8. A method of direct attachment of at least one semiconductor chip to a substrate or module as claimed in claim 2, wherein said step of fabricating the interposer sheet includes fabricating the interposer sheet with a layer of relatively weak adhesive on one side for attaching the interposer to a substrate or module, covered by a peel off sheet, and with a layer of relatively strong adhesive on a second side for attaching the plurality of chips to the interposer.

9. A method of direct attachment of at least one semiconductor chip to a substrate or module as claimed in claim 8, wherein said step of fabricating the interposer sheet includes laser ablating the interposer sheet to create via patterns matching the contact patters of the plurality of chips.

10. A method of direct attachment of at least one semiconductor chip to a substrate or module as claimed in claim 1, wherein the vias are filled with a conductive attachment material comprising a solution of a thermoplastic polymer and a conductive fine metal forming a paste.

11. A method of direct attachment of at least one semiconductor chip to a substrate or module as claimed in claim 10, wherein the conductive attachment material comprises a copolymer of polyimide and siloxane.

12. A method of direct attachment of at least one semiconductor chip to a substrate or module as claimed in claim 11, wherein the conductive fine metal comprises gold.

13. A method of direct attachment of at least one semiconductor chip to a substrate or module as claimed in claim 1, wherein the interposer is formed of a material selected from an elastomer, a filled elastomer, a thermoplastic polymer, and a thermoplastic copolymer.

14. A method of direct attachment of at least one semiconductor chip to a substrate or module as claimed in claim 11, wherein the interposer and conductive attachment materials are similar materials having matching properties and matching coefficients of thermal expansion.

15. A method of direct attachment of at least one semiconductor chip to a substrate or module as claimed in claim 1, wherein the chip is attached to the interposer with a first adhesive.
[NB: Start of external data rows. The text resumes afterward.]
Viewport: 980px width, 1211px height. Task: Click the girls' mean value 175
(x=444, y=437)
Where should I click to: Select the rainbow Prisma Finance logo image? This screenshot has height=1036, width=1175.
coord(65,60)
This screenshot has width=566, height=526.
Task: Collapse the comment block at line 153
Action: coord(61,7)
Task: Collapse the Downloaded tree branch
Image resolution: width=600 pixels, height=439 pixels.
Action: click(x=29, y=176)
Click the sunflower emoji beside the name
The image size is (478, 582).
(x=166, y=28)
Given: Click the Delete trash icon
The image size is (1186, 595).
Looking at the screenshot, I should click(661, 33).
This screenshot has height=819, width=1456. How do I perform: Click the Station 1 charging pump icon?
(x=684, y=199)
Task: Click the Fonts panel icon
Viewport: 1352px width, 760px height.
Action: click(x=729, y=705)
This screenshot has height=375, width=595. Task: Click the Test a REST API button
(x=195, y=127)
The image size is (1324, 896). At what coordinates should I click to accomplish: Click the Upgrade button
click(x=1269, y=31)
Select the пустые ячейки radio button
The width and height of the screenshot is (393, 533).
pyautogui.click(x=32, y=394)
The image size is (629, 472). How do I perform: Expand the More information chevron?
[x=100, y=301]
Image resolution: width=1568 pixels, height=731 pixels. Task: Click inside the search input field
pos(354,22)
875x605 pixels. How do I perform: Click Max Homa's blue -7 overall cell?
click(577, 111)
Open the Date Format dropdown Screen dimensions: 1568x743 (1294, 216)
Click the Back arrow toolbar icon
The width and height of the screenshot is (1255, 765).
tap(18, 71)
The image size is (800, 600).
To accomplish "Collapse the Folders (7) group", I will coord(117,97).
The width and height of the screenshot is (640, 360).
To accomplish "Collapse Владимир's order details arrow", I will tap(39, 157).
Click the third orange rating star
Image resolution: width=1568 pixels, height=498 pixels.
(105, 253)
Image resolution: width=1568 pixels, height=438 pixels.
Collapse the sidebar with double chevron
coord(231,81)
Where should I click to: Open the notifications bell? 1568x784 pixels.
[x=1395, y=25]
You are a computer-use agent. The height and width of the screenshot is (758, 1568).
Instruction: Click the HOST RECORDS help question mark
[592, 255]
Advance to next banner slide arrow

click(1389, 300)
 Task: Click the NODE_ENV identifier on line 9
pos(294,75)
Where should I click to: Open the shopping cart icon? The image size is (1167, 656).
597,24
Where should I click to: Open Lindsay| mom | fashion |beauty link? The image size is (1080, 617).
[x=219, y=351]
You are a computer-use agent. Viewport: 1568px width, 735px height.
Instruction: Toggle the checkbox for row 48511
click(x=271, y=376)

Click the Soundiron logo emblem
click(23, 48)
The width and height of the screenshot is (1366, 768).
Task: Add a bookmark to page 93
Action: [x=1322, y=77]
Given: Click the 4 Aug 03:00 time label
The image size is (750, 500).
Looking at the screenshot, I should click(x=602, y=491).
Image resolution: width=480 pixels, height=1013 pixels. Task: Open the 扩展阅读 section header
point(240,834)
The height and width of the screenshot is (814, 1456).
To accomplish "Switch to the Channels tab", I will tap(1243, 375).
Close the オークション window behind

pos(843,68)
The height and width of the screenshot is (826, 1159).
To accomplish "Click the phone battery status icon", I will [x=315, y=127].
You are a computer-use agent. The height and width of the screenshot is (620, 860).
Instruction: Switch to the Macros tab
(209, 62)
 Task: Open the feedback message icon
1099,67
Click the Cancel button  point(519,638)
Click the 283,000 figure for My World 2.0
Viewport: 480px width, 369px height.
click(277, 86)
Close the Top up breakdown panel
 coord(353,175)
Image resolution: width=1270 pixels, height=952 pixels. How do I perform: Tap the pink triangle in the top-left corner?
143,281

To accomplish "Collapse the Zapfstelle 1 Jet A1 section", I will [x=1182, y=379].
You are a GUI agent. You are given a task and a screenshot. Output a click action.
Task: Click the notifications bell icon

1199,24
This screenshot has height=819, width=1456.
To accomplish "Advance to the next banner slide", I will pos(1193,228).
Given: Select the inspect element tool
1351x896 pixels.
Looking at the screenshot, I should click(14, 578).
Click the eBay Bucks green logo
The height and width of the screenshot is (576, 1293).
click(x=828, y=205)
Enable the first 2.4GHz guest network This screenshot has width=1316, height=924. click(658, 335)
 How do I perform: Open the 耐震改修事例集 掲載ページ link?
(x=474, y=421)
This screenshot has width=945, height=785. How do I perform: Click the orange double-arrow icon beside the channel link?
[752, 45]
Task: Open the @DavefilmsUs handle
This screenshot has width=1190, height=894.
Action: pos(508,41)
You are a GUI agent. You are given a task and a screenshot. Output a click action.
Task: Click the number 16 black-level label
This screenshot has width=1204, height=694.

16. A method of direct attachment of at least one semiconductor chip to a substrate or module as claimed in claim 15, wherein the chip is attached to the substrate or module with a second adhesive which is not as strong in bonding strength as the first adhesive, to provide for rework in which the second adhesive is ruptured to detach the chip from the substrate or module while the first adhesive remains intact.

17. A method of direct attachment of at least one semiconductor chip to a substrate or module as claimed in claim 16, wherein following rupture, a pattern of conductive attachment material is applied locally onto the substrate or module.

18. A method of direct attachment of at least one semiconductor chip to a substrate or module as claimed in claim 1, wherein following the filling step, the chip is burned-in by contacting a burn-in module.

19. A method of direct attachment of at least one semiconductor chip to a substrate or module as claimed in claim 18, wherein the burn-in module is provided with a bump each via, and the radius of each bump on the burn-in module is larger than the radius of bumps of conductive attachment material provided on the substrated or module to ensure adequate composite flow during the step of directly attaching.